In some cases her members retain a route to market, “However” she claims, “it’s widely reported that multiple retailers are reducing shelf space for local independent products in favour of fast-moving multinational brands. This is right across the food and drinks sector.
“Export demand has, of course, also largely fallen away.
“Wholesalers/distributors with multiple and independent retail clients are still operating largely as normal.
“Those who already had routes to market in place nationally for off-sales have largely retained these.”
One craft beer company in the UK, Jubel, reports online orders up by 1,400% since the start of lockdown there.
Here though, online sales prove difficult for some craft breweries due to licencing laws. These breweries’ manufacturing licence specifies that direct sales must be at wholesale quantities equating to approximately three cases of beer (36 x 500ml).
“However” explains Elisabeth, “some members have different licences – those who maybe have brewpubs for example – which allow them to sell online or else have grouped together from a single distribution point with a brewpub for online sales or have kept with their regular online sales clients,” she says, “Many have developed new routes to market by combining resources online, for example beercloud, or by promoting their off-licence customers that have online sales in place.
“There is indeed a significant increase in these types of sales, however we would not have any figures for same and even a massive increase would still be from such a low base level that it wouldn’t equate to more than 5% or 10% of original sales at very best.”
The ICBI has been in constant contact with its members and has worked to engage with government and various different bodies seeking both clarity and supports for the sector.
“The mood is fairly grim from a business perspective” says Elisabeth, “however it’s worth noting that independent craft brewers are a resilient and generally very positive bunch of people and as a community they’re coping well for now.”
A general view exists that even if pubs do re-open soon a large proportion of society will stay away – as such, currently, she finds it difficult to see any prospect of recovery even in the medium-term.
So the ICBI now finds itself examining various options for future different business models based on vastly reduced on-trade sales.
“It would be difficult to imagine that all breweries will emerge on the other side,” she admits, “Obviously no one has a crystal ball, so much of the speculation will be dependent on government policies moving forward.”
With this prospect she reckons that the Tourism industry can consider itself “wiped out” until a vaccine is found.

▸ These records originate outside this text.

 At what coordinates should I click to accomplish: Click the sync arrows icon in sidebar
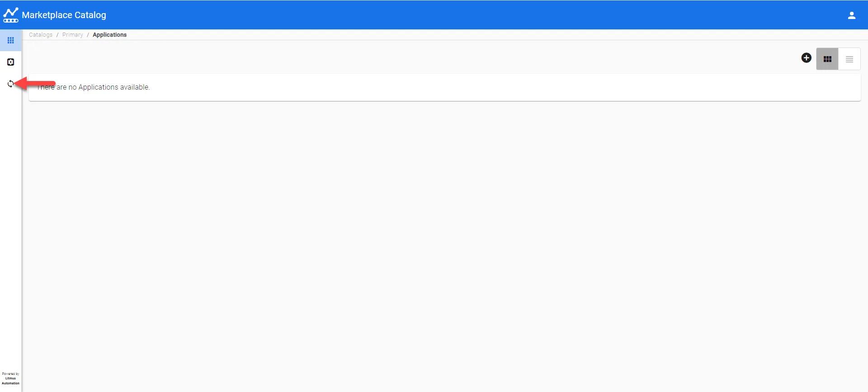click(10, 84)
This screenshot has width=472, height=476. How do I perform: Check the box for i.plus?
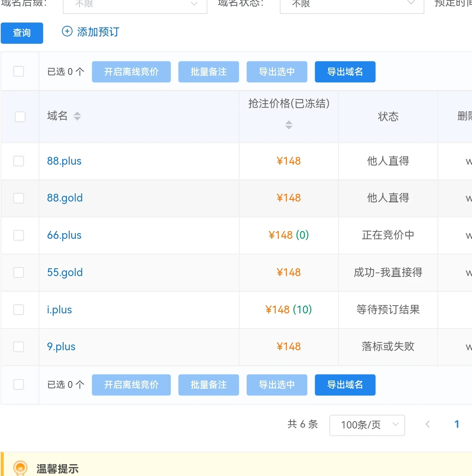19,310
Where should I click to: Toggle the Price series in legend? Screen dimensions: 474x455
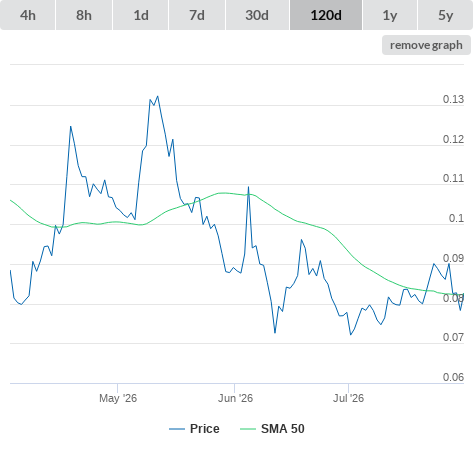click(205, 429)
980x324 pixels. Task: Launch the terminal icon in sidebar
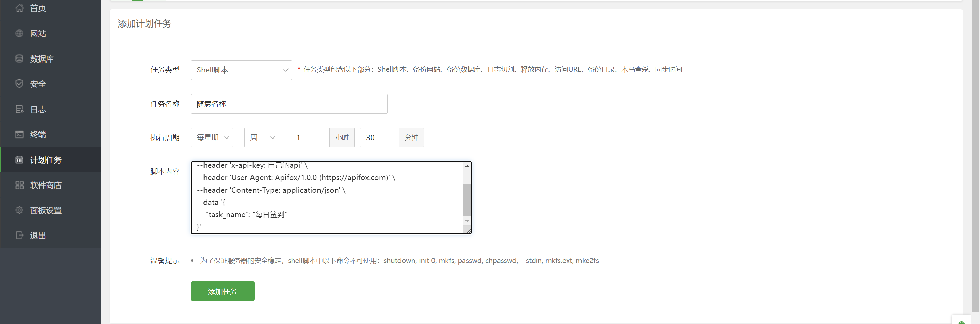(x=19, y=134)
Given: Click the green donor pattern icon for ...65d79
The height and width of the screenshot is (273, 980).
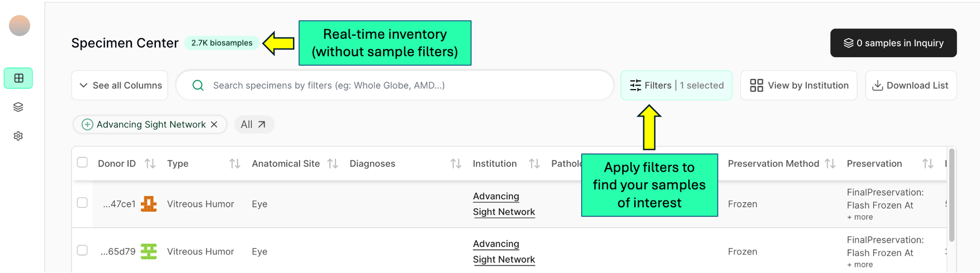Looking at the screenshot, I should pyautogui.click(x=148, y=251).
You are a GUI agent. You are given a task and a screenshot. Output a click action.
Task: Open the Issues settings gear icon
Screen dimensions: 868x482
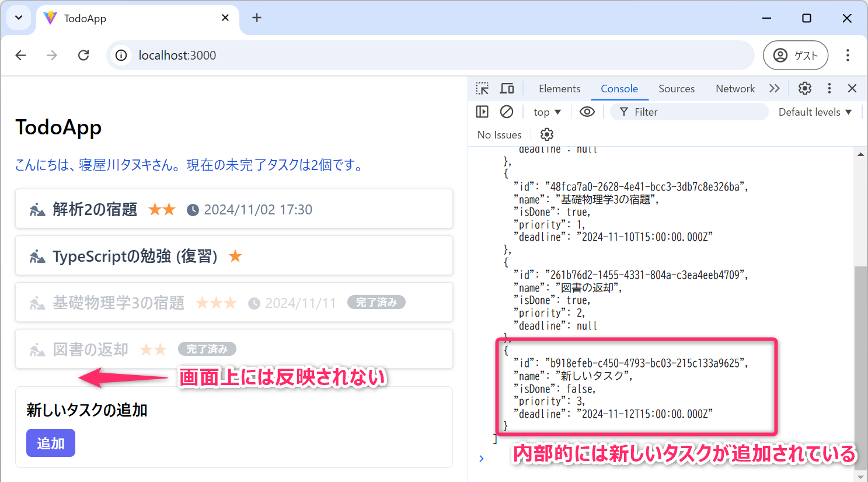(x=546, y=134)
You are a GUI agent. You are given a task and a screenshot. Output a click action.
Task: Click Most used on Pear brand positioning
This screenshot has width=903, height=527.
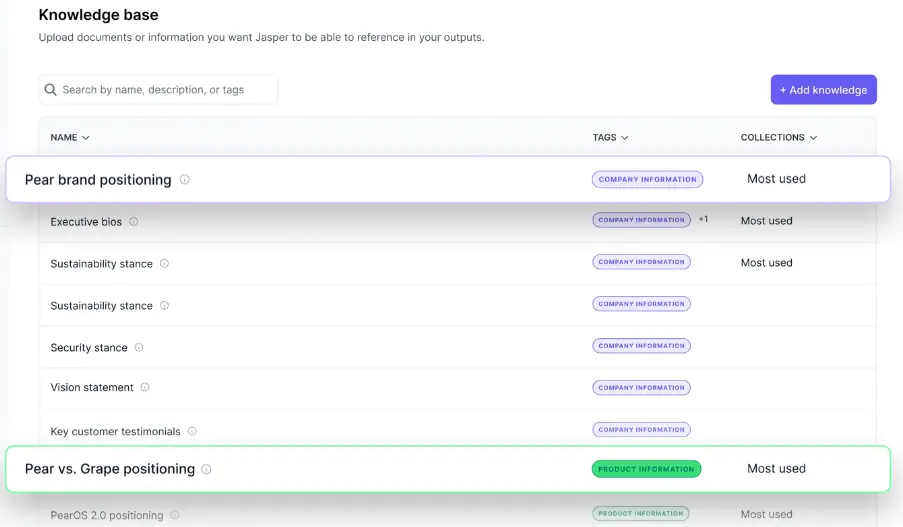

“There’s little hope of a return to business-as-usual operations in the next 18 months to two years,” she believes, “At that stage the worldwide economic downturn will take much more time to recover and as such a positive outcome and return to previous sales levels is going to take well over three years. As with breweries, it will be difficult to see all of the pubs, restaurants and hotels making it through to the other side of this crisis.
“New models of operation will need to be fleshed-out and whether they will be sustainable will depend on what happens over the coming months.”